▸ **Extracted material**

=-=-=-=-=

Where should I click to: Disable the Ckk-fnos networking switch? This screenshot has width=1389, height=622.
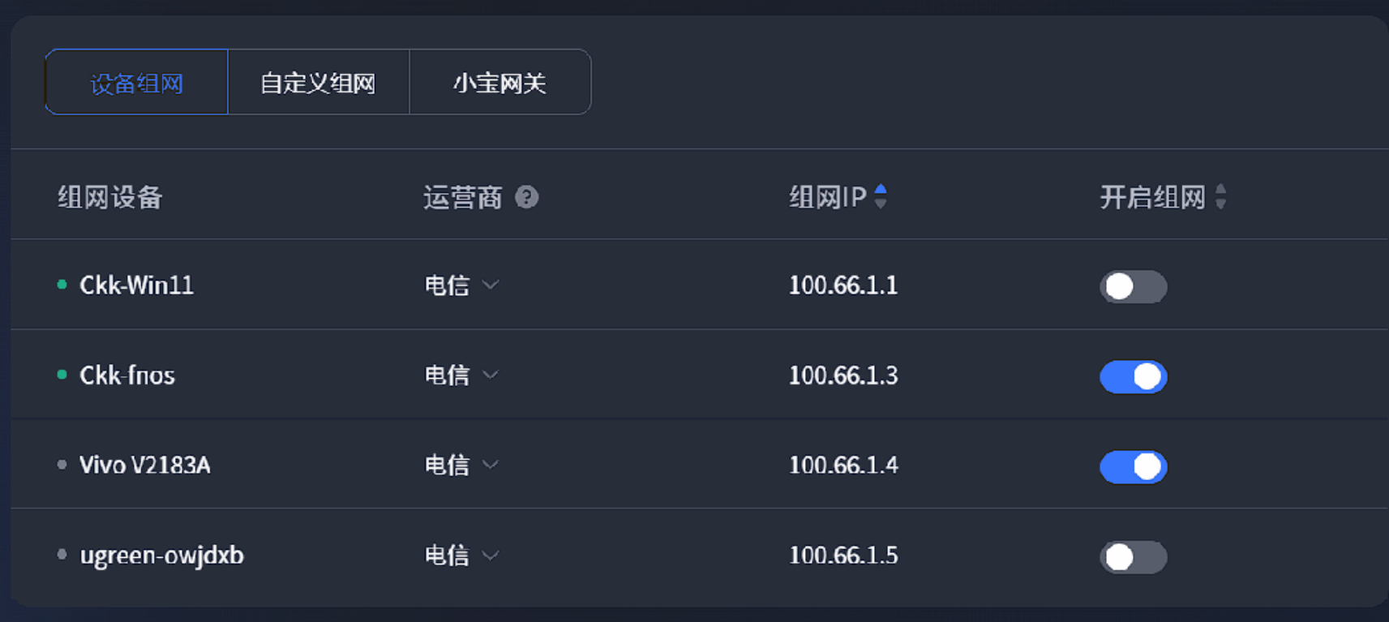click(x=1133, y=376)
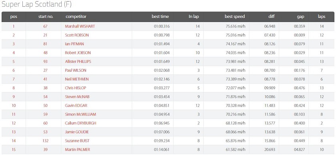Select competitor Ian PITMAN
Screen dimensions: 336x155
[x=74, y=44]
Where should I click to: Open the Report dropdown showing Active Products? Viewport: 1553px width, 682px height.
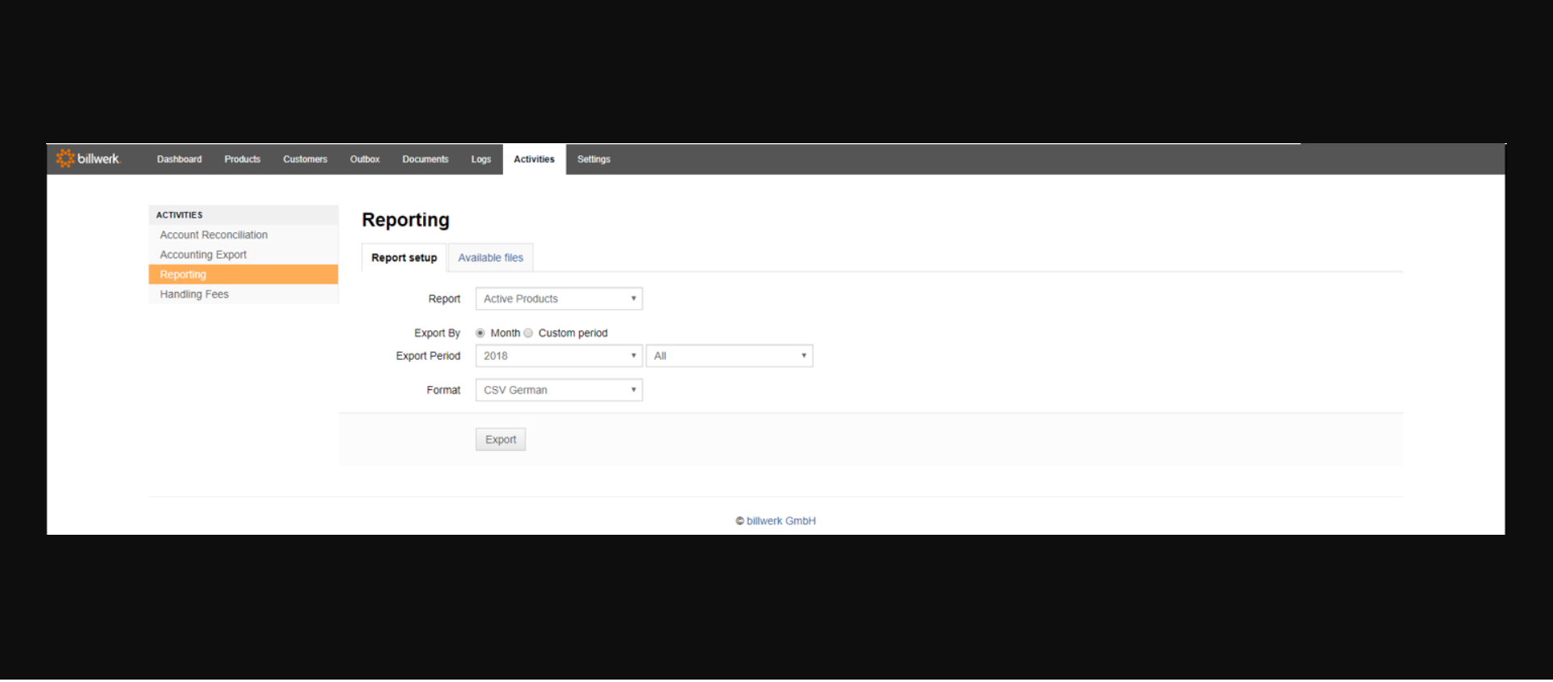pos(559,299)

=-=-=-=-=

▸ **Work to be completed**
Omit the pictures and reproduce the records above exactly.

▸ **Written answer**
Where should I click to: Disable the Ckk-fnos networking switch? This screenshot has width=1389, height=622.
click(x=1133, y=376)
Select competitor Ian PITMAN
Screen dimensions: 336x155
[x=74, y=44]
Where should I click to: Open the Report dropdown showing Active Products? Viewport: 1553px width, 682px height.
pos(559,299)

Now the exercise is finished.